In our recent blogs, we have been considering Jesus’ invitation to come to Him with our burdens and weariness. Reading again from Matthew’s gospel, “Come to me, all who are weary, and I will give you rest. Take My yoke upon you, and learn from Me, I am gentle and humble in heart, and you shall find rest for your souls. For My yoke is easy, and My load is light,” (Matt. 11:28-30 NASB). I want us to wrap up our short study by considering the nature of our host, who has so gloriously extended His invitation for us to come to Him. Jesus, first of all, tells us about Himself by referring to Himself as being “gentle”. The gentleness of Jesus is the answer to the violent strife that we see all around us today. In modeling, this attribute for His disciples Jesus teaches us how we are to respond to those who may confront us with hostility and anger. Just as Jesus maintained a gentle attitude in the face of the most horrible suffering and betrayal, even so, we are called to maintain gentleness even when people around us may mistreat us or misrepresent us. The second thing Jesus reveals about Himself is that He is “humble in heart”. Humility is not a character trait that was considered of great value in the first century, nor do we see it in very high esteem in the 21st century. Jesus is not looking for blazing brilliance or dazzling talents in His disciples, but rather He is looking for those who are willing to follow Him and surrender their rights. It takes great humility to surrender our rights fully to Jesus and allow Him to direct all of our steps. Jesus did not choose His disciples from the seminaries of His day or the courts, or the rabbinical schools, but from the seashore and the tax office. Think of Jesus’ dealing with His disciples and how He identified with those who were of low social status. Remember how patiently Jesus taught and instructed His disciples. It is those who know everything that is beyond the point of learning anything. Jesus considered His humility a profound part of His ministry of patience and gentleness with those that He even had a conflict with. How are we doing in this area of humility and reflecting Jesus in the face of these hostile and difficult times?

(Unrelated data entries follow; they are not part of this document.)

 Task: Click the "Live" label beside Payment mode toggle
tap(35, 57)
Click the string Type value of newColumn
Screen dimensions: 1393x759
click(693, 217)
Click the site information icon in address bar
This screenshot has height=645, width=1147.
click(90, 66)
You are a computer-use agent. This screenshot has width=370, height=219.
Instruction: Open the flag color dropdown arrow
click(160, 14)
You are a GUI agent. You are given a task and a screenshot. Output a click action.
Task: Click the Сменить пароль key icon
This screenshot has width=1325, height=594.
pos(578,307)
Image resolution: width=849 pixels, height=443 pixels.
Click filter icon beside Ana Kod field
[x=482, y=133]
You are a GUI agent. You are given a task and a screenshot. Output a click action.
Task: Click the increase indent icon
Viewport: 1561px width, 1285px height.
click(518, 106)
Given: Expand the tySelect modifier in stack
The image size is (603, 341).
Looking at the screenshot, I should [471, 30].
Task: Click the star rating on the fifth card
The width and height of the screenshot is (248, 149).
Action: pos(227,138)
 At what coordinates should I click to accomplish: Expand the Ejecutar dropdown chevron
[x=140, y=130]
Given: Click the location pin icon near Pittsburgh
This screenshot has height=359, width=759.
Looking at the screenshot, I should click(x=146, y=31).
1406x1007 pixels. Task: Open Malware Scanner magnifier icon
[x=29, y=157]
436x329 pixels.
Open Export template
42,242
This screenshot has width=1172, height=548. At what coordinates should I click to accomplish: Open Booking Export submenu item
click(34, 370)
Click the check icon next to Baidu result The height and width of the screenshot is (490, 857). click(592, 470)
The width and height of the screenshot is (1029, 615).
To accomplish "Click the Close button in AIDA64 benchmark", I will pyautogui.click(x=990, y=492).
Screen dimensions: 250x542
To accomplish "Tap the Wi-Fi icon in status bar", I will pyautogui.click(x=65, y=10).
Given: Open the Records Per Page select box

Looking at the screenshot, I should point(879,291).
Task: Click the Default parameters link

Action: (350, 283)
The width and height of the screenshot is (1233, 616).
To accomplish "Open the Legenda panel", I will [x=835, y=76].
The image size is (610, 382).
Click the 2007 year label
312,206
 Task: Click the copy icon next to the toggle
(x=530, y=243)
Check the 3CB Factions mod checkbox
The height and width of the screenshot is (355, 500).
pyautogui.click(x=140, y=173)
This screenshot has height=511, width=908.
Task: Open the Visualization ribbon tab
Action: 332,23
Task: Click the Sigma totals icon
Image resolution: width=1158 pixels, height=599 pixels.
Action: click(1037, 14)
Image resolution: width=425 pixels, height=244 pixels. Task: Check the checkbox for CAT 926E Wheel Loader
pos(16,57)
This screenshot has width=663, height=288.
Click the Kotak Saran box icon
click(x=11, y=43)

Finally, we see that our host provides for us “rest”. The word rest in this passage of a durable and lasting rest. It is the rest of the soul that is attached with many permanent blessings. The word “rest” signifies a deepening and abiding peace in the midst of our weary journey. It is at rest that provides for the very core of our being- “our souls”. When we place ourselves in a yoke with Jesus, we have the opportunity to gaze at His amazing character and majesty. Being yoked together with Jesus gives us the opportunity to experience His tenderness and amazingly attractive love that He has bestowed on humanity. It is a spiritual rest to know the one who has created all things and has paid the price for our redemption.
The yoke is an image of one person in a harness with another, in order that they might work together. As I said earlier in our study Jesus hasn’t left us yokeless, we are to share in His burdens and in His joys. The power of God’s salvation is entirely of grace and not of our works. We can’t save ourselves and the realization of this fact brings the greatest liberation possible. Because God has made a plan for us through His Son, we are freed to become all that God has created us to be. When we are yoked together with the Lord Jesus Christ, He directs our steps and brings healing to our weary souls. This “rest” is the greatest rest that we can experience, daily walking and living in the presence of the Lord Jesus Christ. He is the one that offers to abundantly satisfy us and bless our lives as we take His yoke upon us and follow Him. Jesus cordially invites us to “come”, have you accepted this invitation? It is the greatest gift we can ever receive.